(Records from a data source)
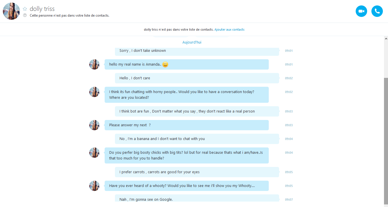Click Ajouter aux contacts link
Screen dimensions: 388x207
pyautogui.click(x=229, y=29)
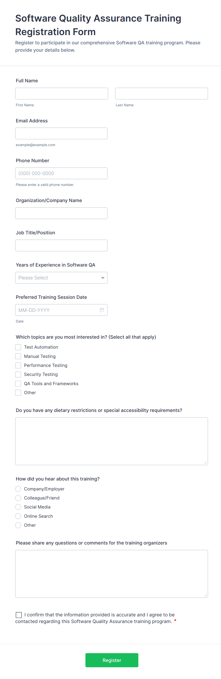The height and width of the screenshot is (679, 221).
Task: Select the Social Media radio button
Action: [18, 507]
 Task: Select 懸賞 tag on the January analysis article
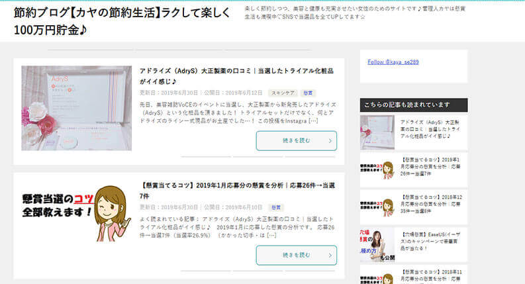(276, 207)

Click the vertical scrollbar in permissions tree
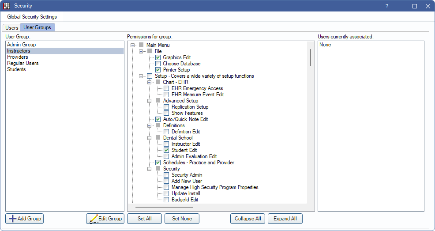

*Aim of the exercise*: With pictures left out, repeat exactly the lines from the line bearing "Task: Select 懸賞" through the final line of the records above.

*Output of the exercise*:
 Task: Select 懸賞 tag on the January analysis article
(276, 207)

Click the vertical scrollbar in permissions tree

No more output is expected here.